Smash burgers with secret sauce

Ingredients:

1 cup finely chopped dill pickles
1/2 cup mayonnaise
2 tablespoons ketchup
2 chipotles in adobo and sauce from a can
1/2 teaspoon salt, plus more
1 1/2 pounds ground beef (20% percent fat)
4 hamburger rolls
1/2 head of romaine or iceberg lettuce, leaves separated, torn into pieces about the size of the buns
1 onion, very thinly sliced into rings
4 thin tomato slices
2 tablespoons vegetable oil
8 thin slices cheddar cheese

1. Heat a cast-iron griddle over high until heated.

2. Make the sauce: mix together pickles, mayonnaise, ketchup, adobo sauce, and 1/2 teaspoon salt in a medium bowl; set special sauce aside.

3. Divide beef into 4 6-ounce portions (don’t form into patties). Place portions between 2 sheets of parchment paper, spacing 6 inches apart, and, using a meat mallet, firmly smash to create patties, about 5″ across.

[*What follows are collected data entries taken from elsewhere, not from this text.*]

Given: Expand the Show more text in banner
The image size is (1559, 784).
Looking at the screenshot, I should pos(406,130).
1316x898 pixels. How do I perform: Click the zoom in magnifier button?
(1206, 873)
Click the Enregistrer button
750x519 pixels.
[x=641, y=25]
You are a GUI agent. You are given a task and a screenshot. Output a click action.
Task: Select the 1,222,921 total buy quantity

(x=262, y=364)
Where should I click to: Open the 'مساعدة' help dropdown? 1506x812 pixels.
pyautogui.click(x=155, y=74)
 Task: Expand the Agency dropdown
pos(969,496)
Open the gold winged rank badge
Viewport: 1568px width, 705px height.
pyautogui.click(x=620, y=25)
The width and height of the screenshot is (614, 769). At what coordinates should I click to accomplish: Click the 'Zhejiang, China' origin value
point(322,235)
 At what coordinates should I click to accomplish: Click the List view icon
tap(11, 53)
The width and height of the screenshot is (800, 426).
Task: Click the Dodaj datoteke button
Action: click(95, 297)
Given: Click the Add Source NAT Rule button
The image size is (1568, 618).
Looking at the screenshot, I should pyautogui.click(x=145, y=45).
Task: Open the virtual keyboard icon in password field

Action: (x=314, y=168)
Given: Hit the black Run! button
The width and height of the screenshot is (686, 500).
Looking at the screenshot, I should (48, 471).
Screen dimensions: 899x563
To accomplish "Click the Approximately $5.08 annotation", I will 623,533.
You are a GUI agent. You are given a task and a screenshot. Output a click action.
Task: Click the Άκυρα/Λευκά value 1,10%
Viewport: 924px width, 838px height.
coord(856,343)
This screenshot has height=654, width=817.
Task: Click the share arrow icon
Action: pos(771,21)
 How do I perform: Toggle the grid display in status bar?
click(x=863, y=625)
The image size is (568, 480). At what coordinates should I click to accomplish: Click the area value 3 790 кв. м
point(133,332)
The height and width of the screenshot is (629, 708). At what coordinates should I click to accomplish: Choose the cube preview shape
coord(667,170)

Transfer to a baking sheet.

4. Quickly warm the hamburger buns in the hot skillet, turning once, until buns are warmed through, about 1 minute. Spread sauce over cut sides of buns. Place 3–4 pieces of lettuce on bottom buns and top each with some onion and a tomato slice.

5. Add oil to skillet. Season patties lightly with salt. Place patties in skillet, seasoned side down, and season top sides lightly with salt. Cook, undisturbed, until outer edges are brown and undersides are crisp, about 3 minutes. Flip and place a slice of cheese on top of each patty. Cook until cheese is melted, about 1 minute. Transfer patties to buns with toppings.